Jeremy R. Coomes, 39, was given a nine-year sentence Wednesday afternoon in Bartholomew Circuit Court on a Level 3 felony, possession of methamphetamine; a one-year sentence on a less serious Level 6 felony charge, official misconduct; and a six-month sentence for a Class A misdemeanor, theft.
The sentences will run concurrently, with eight years of the sentence suspended, according to Judge Stephen Heimann's order.
The Columbus resident will spend the first year under a home-detention or work-release program, with at least five months of it on work release from the Bartholomew County Jail.
Although the next five years will be served on probation, any infraction of the conditions could result in being sent to prison for nine years, Heimann said.
Coomes pleaded guilty early last month to the three charges.
While Heimann did not acknowledge the potential threat that the former narcotics officer faces in prison, that danger was acknowledged during closing statements from defense attorney Edward Merchant of Indianapolis.
Coomes, who resigned from the police department Oct. 22, 2015, was accused of obtaining narcotic evidence through 11 cases under the guise of using them in educational programs, court documents state.
Drugs removed from the evidence room include about 2 pounds of crystal methamphetamine with an estimated street value of about $87,000, investigating detective Matthew Loyd of the Indiana State Police testified.
When evidence was returned, some of it was missing, some of it had been replaced with other substances, and evidence packet seals had been tampered with or altered, court documents state.
Besides the methamphetamine, other missing drugs included oxycodone, marijuana and heroin, special prosecutor Cynthia Crispin said.
Taking the stand in his own defense, Coomes testified he began taking an opioid pain medication after a 2009 surgery, and later increased the dosage after a back injury.
However, after his tolerance for the prescribed medication rose, he discovered it wasn't enough.
"I am so sorry from the bottom of my heart," Coomes said.
The internal investigation into missing drugs from the evidence room, initiated Oct. 12, 2015, was launched a few days after Coomes admitted his addiction in a meeting with Columbus Police Chief Jon Rohde, the defendant said.
"At no time have I tried to hide or cover anything," he said.
But under cross examination from Crispin, Coomes conceded that he did not admit stealing the drugs until Loyd's investigation was underway.

Saved entries:
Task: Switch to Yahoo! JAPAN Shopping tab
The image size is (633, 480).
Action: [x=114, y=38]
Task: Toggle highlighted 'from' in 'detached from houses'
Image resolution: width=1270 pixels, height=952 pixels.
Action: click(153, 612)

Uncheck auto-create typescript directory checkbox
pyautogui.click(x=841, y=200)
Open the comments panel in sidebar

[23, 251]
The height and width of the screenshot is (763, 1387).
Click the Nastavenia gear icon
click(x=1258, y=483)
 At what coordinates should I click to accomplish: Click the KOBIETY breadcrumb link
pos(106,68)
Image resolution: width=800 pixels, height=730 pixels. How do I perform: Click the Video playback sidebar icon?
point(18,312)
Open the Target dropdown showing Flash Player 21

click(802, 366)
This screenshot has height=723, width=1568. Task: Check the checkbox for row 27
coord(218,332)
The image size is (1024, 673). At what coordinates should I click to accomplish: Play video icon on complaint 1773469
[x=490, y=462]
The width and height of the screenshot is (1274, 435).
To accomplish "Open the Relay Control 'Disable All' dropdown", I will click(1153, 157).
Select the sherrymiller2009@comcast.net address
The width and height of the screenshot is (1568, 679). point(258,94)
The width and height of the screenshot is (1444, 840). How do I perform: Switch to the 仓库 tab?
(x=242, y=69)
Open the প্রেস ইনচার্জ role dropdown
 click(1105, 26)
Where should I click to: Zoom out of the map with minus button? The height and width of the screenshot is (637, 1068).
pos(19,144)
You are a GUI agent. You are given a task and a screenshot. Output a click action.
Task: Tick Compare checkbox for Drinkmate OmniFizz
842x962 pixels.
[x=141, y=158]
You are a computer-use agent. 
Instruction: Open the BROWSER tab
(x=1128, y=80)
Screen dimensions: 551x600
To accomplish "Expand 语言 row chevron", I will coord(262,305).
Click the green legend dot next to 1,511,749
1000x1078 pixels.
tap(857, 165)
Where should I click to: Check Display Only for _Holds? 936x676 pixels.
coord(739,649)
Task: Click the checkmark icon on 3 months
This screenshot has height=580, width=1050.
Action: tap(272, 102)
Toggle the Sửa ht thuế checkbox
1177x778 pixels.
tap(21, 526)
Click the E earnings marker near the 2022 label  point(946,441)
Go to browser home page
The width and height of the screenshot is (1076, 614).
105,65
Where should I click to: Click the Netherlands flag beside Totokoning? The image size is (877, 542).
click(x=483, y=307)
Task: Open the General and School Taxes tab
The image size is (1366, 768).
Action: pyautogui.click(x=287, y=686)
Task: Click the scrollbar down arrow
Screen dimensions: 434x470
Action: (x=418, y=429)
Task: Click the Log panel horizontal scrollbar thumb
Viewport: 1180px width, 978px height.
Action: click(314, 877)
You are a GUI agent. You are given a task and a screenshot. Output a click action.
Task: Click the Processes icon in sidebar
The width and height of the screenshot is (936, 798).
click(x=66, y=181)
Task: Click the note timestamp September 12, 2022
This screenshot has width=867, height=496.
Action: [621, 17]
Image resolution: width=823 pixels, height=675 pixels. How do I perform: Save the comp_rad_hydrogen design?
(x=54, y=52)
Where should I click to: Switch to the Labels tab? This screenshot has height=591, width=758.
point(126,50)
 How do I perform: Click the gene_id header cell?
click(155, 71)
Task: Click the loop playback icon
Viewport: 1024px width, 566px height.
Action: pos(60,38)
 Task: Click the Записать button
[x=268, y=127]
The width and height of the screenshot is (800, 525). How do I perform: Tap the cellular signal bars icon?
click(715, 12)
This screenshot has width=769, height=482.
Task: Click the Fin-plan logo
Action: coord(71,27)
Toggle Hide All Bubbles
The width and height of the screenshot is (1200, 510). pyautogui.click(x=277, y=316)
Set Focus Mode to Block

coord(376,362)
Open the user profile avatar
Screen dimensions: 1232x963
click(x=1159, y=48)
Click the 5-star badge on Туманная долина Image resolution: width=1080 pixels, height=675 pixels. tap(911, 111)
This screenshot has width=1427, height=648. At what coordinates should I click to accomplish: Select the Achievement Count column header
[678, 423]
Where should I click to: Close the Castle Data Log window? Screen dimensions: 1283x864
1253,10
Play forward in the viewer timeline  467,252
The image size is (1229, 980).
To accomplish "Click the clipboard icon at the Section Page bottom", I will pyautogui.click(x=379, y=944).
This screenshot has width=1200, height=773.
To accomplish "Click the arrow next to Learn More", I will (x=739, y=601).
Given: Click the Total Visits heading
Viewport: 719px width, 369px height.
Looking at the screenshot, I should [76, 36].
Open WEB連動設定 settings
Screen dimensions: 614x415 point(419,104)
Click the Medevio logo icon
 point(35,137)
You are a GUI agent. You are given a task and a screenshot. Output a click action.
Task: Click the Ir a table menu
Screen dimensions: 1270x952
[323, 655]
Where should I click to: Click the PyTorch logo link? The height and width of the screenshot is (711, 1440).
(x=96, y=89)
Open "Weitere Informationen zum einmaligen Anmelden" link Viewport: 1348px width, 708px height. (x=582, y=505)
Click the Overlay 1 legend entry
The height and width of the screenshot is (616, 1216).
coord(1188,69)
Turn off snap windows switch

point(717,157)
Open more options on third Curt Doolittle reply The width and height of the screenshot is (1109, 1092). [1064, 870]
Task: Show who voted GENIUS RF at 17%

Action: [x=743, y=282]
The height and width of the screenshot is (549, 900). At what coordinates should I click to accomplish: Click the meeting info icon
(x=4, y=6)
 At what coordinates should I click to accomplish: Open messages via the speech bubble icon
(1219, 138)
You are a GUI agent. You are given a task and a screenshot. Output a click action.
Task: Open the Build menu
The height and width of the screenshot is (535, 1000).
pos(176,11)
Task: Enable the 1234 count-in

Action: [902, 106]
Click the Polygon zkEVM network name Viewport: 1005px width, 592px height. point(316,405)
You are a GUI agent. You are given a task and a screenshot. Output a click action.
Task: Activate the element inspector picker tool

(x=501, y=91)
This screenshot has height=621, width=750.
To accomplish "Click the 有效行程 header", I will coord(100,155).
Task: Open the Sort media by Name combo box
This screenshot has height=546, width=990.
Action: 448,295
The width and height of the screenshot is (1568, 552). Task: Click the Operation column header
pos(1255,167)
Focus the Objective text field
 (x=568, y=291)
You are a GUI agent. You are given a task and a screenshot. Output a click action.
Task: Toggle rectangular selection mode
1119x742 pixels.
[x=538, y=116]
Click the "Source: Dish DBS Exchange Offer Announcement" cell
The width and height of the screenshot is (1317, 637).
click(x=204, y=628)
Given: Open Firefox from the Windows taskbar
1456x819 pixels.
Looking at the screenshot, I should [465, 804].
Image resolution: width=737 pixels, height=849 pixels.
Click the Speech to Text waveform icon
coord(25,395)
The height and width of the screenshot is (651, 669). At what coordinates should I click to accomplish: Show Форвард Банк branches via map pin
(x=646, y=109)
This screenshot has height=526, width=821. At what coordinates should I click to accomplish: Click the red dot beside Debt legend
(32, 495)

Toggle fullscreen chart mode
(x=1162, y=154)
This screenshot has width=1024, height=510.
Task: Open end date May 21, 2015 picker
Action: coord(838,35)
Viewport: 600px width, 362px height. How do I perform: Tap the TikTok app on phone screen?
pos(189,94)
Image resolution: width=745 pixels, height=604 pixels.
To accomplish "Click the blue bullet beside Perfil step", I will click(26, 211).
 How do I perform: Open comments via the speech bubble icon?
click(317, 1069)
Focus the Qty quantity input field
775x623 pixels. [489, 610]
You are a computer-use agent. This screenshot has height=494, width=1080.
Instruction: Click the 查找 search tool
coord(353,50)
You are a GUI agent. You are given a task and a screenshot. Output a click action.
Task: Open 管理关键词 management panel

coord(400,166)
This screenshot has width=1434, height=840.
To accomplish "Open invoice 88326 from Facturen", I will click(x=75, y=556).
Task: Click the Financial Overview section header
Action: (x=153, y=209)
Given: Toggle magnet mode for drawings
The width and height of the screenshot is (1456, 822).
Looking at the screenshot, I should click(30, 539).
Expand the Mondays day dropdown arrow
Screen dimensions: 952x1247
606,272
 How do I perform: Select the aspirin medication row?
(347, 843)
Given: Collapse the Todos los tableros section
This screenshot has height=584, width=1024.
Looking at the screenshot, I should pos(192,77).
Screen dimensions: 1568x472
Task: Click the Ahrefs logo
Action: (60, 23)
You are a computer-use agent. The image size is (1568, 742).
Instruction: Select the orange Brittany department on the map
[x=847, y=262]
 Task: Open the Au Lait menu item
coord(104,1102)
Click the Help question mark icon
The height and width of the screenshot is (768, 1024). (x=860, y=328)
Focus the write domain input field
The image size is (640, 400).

• **Exercises to complete**:
a) In the sentencing excerpt, on what date did Coomes resign from the police department?
b) Summarize the sentencing excerpt in two sentences.
c) Translate this sentence from the sentencing excerpt into Spanish: "Coomes pleaded guilty early last month to the three charges."

• **Responses to the tasks**:
a) Oct. 22, 2015

b) Jeremy R. Coomes, a Columbus resident and former narcotics officer, was sentenced in Bartholomew Circuit Court to nine years for possession of methamphetamine, one year for official misconduct and six months for theft, with the sentences running concurrently and eight years suspended. He had pleaded guilty to all three charges after being accused of obtaining narcotic evidence from 11 cases under the guise of using it in educational programs, including about 2 pounds of crystal methamphetamine.

c) Coomes se declaró culpable de los tres cargos a principios del mes pasado.